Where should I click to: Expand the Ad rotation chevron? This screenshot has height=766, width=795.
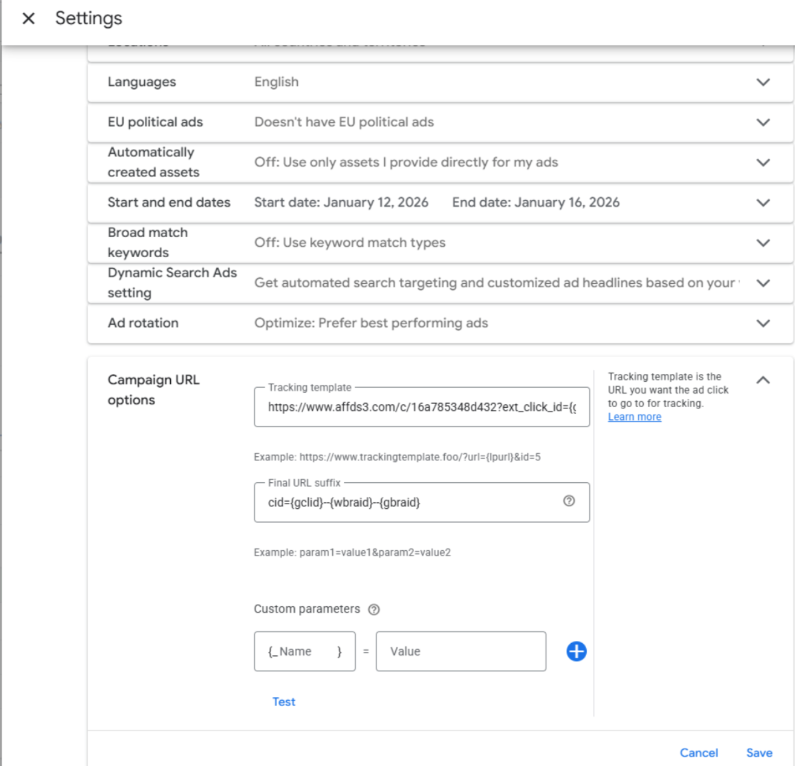click(763, 323)
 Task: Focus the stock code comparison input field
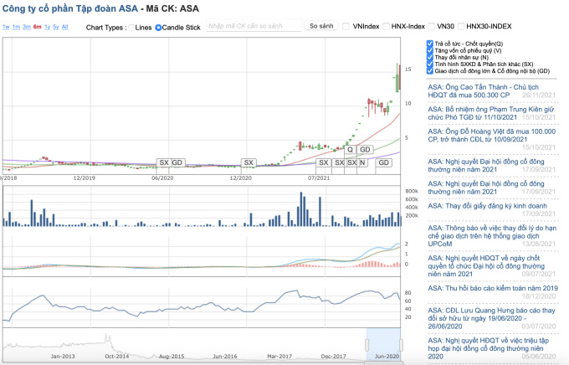(x=253, y=27)
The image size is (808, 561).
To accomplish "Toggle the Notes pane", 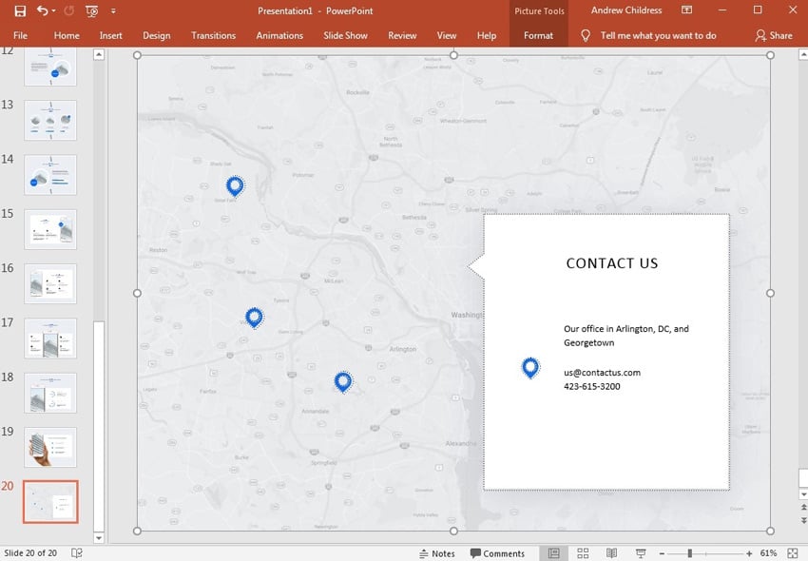I will click(x=437, y=553).
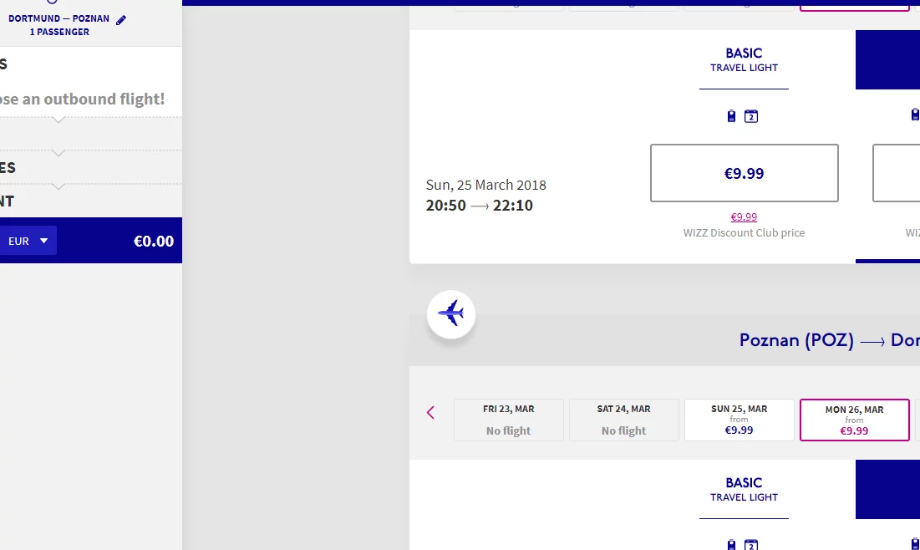920x550 pixels.
Task: Click the pink €9.99 WIZZ Discount Club price link
Action: tap(744, 216)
--------
▸ **Set problem**:
Could you write out the listing again from its beginning through the line containing "(x=253, y=27)", requests included, offsetting every coordinate in the answers by +146? Leave the pictures out.

▸ **Written reply**:
Where should I click to: Expand the Ad rotation chevron? This screenshot has height=766, width=795.
click(909, 469)
 Task: Focus the stock code comparison input field
(x=399, y=173)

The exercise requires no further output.